Открыв глаза, я сразу увидел ее и тут же вспомнил, что забыл запереть входную дверь. Она вошла в прихожую и, увидев свет в гостиной, вероятно, решила, что я не сплю. И потому у нее такой смущенный вид. Я был неглиже, без ботинок, укрыт медвежьей шкурой и, наверное, походил на чучело.
Она была в манто из красивого, но не самого дорогого меха. Лицо все еще полузакрыто домино. Заметив в моих глазах изумление, она поспешно его сняла.
Я все время чувствовал, что это она. Это чувство возникло в ту секунду, когда я положил руку ей на талию там, в бальном зале; оно теплилось во мне, пока я танцевал, и потом, когда бродил по улицам. Не знаю, может, именно оно заставило меня пройти мимо пресловутого печального здания.
Став на колени, я обнял ее ноги и спрятал лицо в складках ее одежды, а она положила руку мне на голову и я ощутил, что жизнь моя снова возвращается в свое русло, а в душе звенит волшебный вальс Чайковского.
Мы сели в автобус, идущий в аэропорт, и ровно в час ночи прошли через контрольно-пропускной пункт. Она предъявила генеральный паспорт, действительный во всех странах земного шара, а я – удостоверение главного конструктора, и служащий вытянулся в струнку и отдал мне честь.

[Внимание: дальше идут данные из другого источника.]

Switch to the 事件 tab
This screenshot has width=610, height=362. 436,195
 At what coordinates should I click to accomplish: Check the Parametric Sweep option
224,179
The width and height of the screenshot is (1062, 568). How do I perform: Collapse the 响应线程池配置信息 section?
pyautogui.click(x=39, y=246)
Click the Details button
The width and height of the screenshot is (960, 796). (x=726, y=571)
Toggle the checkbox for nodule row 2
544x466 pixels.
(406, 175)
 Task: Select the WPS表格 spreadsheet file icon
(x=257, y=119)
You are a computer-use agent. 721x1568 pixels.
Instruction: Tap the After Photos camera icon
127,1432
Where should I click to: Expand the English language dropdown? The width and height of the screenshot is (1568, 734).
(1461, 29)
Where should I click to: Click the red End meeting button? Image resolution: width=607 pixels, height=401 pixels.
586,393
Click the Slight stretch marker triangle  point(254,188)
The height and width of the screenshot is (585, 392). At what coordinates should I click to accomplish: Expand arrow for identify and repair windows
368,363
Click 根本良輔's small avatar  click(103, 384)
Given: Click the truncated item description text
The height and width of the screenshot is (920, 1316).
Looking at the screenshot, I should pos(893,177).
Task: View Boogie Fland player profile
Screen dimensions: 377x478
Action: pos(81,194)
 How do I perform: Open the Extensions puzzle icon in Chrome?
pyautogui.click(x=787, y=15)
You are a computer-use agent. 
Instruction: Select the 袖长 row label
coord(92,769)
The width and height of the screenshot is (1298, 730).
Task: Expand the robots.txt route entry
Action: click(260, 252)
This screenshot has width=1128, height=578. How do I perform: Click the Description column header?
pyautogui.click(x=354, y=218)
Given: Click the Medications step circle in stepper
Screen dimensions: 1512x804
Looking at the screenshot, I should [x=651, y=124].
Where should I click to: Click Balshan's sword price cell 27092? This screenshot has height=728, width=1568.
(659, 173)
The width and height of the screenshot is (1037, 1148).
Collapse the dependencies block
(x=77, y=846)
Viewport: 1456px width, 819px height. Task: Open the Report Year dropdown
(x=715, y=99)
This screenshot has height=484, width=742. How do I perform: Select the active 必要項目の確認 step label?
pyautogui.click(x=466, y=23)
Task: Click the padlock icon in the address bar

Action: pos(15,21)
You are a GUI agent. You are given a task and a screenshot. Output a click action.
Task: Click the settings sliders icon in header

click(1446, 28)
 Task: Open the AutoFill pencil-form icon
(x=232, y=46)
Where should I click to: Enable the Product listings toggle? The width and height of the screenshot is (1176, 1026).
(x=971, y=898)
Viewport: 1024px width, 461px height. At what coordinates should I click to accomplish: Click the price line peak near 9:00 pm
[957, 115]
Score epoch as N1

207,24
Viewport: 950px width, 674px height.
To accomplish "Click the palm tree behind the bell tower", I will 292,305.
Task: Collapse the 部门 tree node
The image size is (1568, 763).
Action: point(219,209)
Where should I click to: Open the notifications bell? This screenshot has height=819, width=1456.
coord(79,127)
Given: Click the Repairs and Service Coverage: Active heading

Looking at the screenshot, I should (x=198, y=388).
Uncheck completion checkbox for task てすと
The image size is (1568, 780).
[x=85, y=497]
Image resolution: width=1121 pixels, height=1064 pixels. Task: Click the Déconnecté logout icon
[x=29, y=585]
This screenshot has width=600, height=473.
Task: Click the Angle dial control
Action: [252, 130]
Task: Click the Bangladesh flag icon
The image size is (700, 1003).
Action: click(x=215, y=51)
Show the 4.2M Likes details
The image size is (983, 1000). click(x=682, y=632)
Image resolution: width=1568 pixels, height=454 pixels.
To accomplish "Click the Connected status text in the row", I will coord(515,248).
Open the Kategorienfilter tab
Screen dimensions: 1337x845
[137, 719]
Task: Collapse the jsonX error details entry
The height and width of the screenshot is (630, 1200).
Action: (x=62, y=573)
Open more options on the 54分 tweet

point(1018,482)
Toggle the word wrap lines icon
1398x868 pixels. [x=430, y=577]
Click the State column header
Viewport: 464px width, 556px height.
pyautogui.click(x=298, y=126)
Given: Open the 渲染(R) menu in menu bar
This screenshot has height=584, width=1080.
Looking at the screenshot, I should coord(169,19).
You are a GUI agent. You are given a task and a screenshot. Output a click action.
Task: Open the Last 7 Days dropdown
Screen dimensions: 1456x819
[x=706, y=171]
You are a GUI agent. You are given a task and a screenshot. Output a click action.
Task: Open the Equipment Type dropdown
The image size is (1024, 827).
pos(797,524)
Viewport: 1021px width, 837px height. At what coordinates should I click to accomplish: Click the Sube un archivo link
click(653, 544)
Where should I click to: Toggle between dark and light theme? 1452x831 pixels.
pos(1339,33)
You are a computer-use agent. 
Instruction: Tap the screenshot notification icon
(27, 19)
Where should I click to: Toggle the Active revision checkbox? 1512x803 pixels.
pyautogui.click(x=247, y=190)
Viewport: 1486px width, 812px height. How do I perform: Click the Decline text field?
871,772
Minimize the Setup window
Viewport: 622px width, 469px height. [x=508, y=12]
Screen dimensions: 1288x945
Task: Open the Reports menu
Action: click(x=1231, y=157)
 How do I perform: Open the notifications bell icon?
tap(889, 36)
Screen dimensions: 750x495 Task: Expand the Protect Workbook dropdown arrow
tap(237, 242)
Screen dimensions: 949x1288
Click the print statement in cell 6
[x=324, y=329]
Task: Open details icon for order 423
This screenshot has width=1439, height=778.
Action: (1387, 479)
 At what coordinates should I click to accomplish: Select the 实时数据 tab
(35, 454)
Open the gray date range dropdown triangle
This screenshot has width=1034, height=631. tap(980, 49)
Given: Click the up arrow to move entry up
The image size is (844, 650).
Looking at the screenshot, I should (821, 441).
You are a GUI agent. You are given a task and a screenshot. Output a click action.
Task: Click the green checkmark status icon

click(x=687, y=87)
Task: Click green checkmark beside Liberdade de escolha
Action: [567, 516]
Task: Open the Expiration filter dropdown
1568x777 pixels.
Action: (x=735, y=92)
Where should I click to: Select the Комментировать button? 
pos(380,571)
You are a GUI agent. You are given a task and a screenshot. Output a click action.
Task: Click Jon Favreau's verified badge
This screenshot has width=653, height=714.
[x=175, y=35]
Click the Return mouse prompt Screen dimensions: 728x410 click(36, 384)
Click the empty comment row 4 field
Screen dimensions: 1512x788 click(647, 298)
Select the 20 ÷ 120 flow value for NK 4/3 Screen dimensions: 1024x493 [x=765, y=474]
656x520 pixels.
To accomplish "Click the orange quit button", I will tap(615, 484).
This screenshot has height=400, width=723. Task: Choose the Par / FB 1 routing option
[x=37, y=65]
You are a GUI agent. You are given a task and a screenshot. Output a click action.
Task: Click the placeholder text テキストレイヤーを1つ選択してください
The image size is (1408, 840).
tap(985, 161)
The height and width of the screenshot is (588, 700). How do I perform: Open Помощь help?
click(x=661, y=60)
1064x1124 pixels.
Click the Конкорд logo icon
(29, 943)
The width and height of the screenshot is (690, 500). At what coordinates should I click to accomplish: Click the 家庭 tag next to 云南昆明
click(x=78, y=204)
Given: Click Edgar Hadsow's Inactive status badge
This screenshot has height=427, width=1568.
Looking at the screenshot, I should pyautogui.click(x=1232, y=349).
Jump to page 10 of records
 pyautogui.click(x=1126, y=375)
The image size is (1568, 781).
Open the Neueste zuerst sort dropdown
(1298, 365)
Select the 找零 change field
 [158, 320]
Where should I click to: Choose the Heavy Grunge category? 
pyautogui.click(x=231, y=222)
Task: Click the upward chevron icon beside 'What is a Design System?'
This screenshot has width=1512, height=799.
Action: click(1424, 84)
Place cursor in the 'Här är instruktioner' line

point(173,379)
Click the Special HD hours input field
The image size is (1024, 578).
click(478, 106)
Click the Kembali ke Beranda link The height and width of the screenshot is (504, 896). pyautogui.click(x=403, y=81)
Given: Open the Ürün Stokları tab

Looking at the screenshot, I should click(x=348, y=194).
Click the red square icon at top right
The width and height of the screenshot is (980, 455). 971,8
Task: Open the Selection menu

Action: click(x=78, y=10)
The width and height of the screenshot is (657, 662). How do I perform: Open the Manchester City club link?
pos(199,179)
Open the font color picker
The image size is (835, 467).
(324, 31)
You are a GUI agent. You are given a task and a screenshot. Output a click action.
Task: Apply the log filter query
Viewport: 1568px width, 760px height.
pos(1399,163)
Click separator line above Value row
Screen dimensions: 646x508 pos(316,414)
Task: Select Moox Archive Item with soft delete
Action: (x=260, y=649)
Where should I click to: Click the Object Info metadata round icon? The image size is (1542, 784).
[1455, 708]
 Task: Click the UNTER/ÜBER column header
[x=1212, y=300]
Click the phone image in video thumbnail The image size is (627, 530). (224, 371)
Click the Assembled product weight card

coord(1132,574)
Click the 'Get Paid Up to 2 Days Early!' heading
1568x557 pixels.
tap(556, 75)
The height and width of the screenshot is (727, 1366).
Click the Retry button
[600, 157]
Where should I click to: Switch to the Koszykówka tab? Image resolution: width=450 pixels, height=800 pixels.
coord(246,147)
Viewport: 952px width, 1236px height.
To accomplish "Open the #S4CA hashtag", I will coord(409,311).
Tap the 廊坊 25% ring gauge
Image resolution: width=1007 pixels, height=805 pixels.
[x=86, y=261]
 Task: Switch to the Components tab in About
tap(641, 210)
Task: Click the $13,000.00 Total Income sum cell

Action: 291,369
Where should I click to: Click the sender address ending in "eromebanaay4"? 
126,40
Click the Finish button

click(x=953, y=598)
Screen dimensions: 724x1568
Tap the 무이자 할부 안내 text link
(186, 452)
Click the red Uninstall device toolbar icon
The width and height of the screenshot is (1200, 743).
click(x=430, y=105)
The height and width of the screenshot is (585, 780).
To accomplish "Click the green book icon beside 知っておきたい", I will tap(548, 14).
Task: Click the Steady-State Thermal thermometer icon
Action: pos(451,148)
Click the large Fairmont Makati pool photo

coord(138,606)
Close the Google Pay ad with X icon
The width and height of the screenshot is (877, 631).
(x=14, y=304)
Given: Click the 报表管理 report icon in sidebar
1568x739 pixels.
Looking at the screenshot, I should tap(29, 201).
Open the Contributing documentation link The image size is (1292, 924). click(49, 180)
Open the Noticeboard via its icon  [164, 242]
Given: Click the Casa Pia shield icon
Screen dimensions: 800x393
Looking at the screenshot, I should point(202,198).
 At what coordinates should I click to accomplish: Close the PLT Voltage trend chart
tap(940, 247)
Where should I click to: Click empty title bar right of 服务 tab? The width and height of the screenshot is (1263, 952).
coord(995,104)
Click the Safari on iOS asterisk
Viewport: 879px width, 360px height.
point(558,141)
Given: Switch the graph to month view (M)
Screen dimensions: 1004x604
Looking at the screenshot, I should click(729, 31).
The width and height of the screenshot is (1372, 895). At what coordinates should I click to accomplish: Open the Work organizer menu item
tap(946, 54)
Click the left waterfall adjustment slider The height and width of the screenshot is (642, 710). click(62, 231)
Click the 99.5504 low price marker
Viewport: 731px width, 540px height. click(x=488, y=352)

На летном поле жужжали снегоочистители, их фары прокладывали на взлетной полосе длинные желтые дорожки. Дежурный диспетчер отвел нас на одиннадцатую взлетную полосу, где механики кончали осмотр двухмоторного винтового самолета. У нас такие самолеты используются для междугородних связей, а в Стране Алой розы они, вероятно, обслуживают и международные линии. Диспетчер проверил документы пилота, пожелал нам доброго пути, а на прощанье привычно козырнул.